:: The request ::
Please tally the lines in the rows below that contain the string "Find", treating uppercase and lowercase as different, and give only the number.

(Extracted data entries)

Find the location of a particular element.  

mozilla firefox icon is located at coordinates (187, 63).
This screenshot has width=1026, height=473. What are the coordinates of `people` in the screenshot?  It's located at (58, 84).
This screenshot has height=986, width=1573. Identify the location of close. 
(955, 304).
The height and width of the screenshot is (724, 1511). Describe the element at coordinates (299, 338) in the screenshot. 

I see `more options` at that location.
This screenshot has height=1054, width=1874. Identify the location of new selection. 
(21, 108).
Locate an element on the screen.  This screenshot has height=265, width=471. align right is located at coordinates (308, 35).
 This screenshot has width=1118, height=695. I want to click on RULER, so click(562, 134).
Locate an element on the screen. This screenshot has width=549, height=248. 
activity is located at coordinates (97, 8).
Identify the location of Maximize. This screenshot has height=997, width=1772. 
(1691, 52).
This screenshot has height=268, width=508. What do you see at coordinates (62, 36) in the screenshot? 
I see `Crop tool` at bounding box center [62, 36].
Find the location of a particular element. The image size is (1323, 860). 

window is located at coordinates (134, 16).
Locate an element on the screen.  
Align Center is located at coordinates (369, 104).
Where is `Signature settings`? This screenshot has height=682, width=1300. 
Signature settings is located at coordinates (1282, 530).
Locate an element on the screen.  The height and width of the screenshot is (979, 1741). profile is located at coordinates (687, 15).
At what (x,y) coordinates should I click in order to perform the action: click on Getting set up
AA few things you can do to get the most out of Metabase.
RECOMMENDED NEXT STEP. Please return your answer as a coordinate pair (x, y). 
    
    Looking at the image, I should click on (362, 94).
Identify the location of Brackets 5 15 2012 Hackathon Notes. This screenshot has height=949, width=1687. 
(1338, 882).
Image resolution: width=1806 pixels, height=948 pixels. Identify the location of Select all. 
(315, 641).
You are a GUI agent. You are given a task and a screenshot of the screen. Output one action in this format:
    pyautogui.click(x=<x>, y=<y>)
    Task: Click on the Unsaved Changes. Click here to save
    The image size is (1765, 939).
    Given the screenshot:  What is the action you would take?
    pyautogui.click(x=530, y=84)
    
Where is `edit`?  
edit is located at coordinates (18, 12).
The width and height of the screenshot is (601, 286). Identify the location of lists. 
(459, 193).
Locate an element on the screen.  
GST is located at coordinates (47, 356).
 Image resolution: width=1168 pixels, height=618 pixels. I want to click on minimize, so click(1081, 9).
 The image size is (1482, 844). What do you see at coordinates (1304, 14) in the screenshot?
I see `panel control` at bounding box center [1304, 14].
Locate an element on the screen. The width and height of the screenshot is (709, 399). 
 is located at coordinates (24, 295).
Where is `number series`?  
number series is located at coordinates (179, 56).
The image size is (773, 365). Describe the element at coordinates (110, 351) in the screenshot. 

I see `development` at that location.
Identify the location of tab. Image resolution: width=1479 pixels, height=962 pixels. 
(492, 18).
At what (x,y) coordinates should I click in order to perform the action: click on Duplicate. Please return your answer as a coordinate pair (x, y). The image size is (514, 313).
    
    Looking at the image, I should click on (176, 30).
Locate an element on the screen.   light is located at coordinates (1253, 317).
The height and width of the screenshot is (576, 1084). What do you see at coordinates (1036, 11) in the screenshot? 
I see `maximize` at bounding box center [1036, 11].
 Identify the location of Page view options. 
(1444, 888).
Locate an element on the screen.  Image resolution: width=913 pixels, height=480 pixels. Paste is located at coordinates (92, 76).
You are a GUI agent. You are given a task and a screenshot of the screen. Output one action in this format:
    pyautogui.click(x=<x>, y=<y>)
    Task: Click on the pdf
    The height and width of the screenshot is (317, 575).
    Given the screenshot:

:: Finished task ::
2